Snags in consumer banking

Published March 2, 2003

KARACHI, March 1: Falling interest rates, low corporate credit demand and grim outlook for margins are driving the local commercial banks towards a more profitable consumer lending.

With vast long-term potentials, consumer financing can provide impetus to development of a wide range of industries including housing, automobiles and household goods producers. Consumer spending accounts for two-thirds of US economic growth. In rich countries, investment in housing is reckoned nearly twice as much as in stocks.

The size of consumer finance market, however, depends on the level of prosperity and the consumers’ capacity to repay debts. For bankers, consumer lending means greater risks and more hassle to deal with a large number of middle income clients. But it brings more profits.

From the point of view of borrowers, the loans should be affordable. For example, a major thrust in housing finance can be made “if rentals are equal to mortgages,” says a middle income prospective buyer. The rental saved should, more or less, be enough for debt repayments to encourage borrowing for building houses. Interest rates should come down to a single digit. Tax exemption ceilings should be raised and land should be available at affordable prices.

The views of borrowers can be summed up as follows: A 12-13 per cent interest on loans for purchase of household goods does not encourage many to borrow from banks as, with the addition of upfront charges, the rates go up by 2-3 per cent. This is simply unaffordable.

But growing competition among an increasing number of lenders is bringing down interest rates. Commercial banks now give auto loans at 10 per cent and leasing companies charge 12-14 per cent though upfront bank fees and charges keep the leasing companies competitive, says a leasing company executive. In the field of consumer financing, auto loans are seen more secure loans.

Banks have concluded single company arrangements for purchase of consumer durable. The borrowers do not have the choice to pick up from a wide range of brands and the company ‘s declared prices are seen as uneconomical. Buyers can often strike a much better bargain on declared price at retail shops. The company sale volumes go up with lending and the buyer should be entitled to a discount rate. It could make the loans more affordable.

Bulk of the deposits in the banks come from small savers. For big banks, the deposit rates on PLS accounts range between 2.5-3.3 per cent, the lowest in industry and are below the official inflation rate. The smaller private and foreign banks are offering 4-5 per cent.

Whereas, the big corporates get loans at 7-9 per cent, the middle income depositor/borrowers are charged at the double digit rate. In industrial economies, the difference between deposit and lending rates is two per cent, in India four per cent and in Pakistan it is much higher. Why should small borrowers be made to pay for defaults in corporate debt repayments?

Financial analysts say that banks have resisted reducing lending rates and cuts in deposit rates have outpaced fall in lending rates in 2002.

But, the commercial bankers have their own risk perceptions and problems. And lending rates are linked to risks.
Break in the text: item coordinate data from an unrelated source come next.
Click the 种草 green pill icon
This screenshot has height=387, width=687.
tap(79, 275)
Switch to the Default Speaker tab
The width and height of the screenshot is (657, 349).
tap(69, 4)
Managing director of Pak-Gulf Leasing Company A.B. Shahid says that there are “delicate issues that require focused attention. The first is the lack of institutional arrangements and practices hampering consumers’ repayment risk assessment.
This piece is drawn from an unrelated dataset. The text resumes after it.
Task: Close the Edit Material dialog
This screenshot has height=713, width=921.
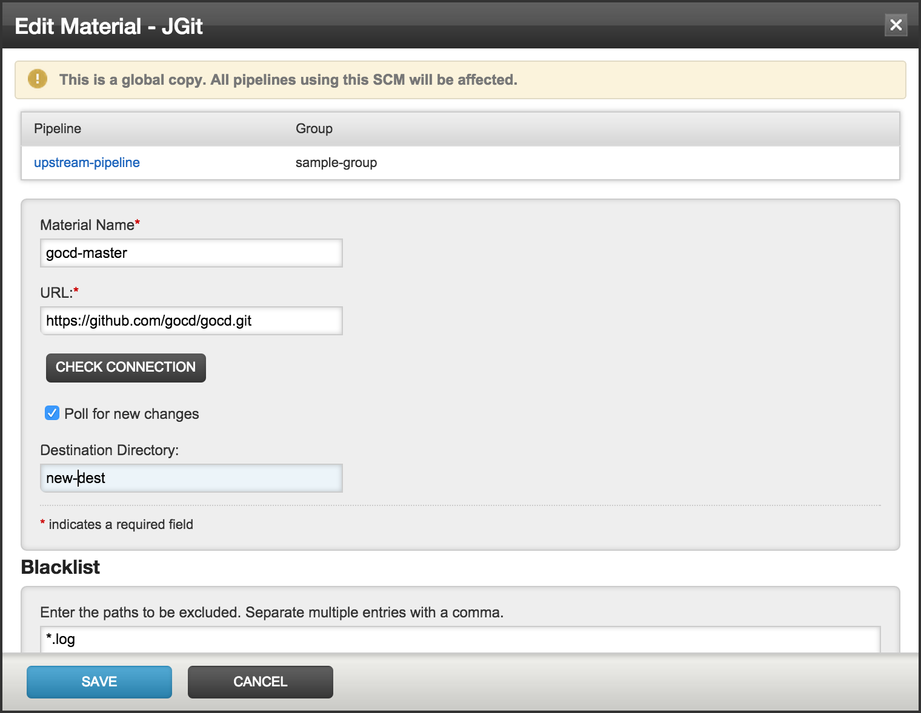Action: (896, 25)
He complains that employers either do not certify or certify very inadequately, the employment status of the person seeking financial facility. Fewer are prepared to confirm that they have placed on their records the bank facility extended to their employee. Fewer still are prepared to accept the responsibity to inform the lender if the borrower- employee leaves the employer or is asked to do so. Employers’ certificates are inadequate for assessing future repayment capacity.

A Taurus Securities (TS) research report says “Consumer banking involves higher set-up and transaction costs, but offers higher returns, is more easily scalable and is a market for better long term potential.”

“However, consumer banking has its own problems, Within the consumer space, auto-finance may have already been saturated and will not offer much room for growth. The same is true for credit cards unless bank target customers in the middle-income groups which they have been reluctant to do.

Home loans and mortgages are an area banks are beginning to look at more closely but given a difficult legal environment for enforcing property rights, this still poses considerable problems which will limit the growth of the financial market. Hence, all that remains is the personal loans/short-term consumer credit market to finance purchases of consumer durable. All major banks are now focusing on consumer banking to bring growth, this market will become very competitive in the coming year.”

“The rewards from a stronger focus on consumer banking will only happen over time as the bank improves its customer service, renovates branches and sets up IT infrastructure that is central for the success of this market.”

The views of TS researchers are however not shared by bankers who say that there is demand for auto loans from people wanting to replace old second hand cars. Besides, there is inflow of remittances from overseas Pakistanis that is pushing up consumer demands, at least, in urban areas.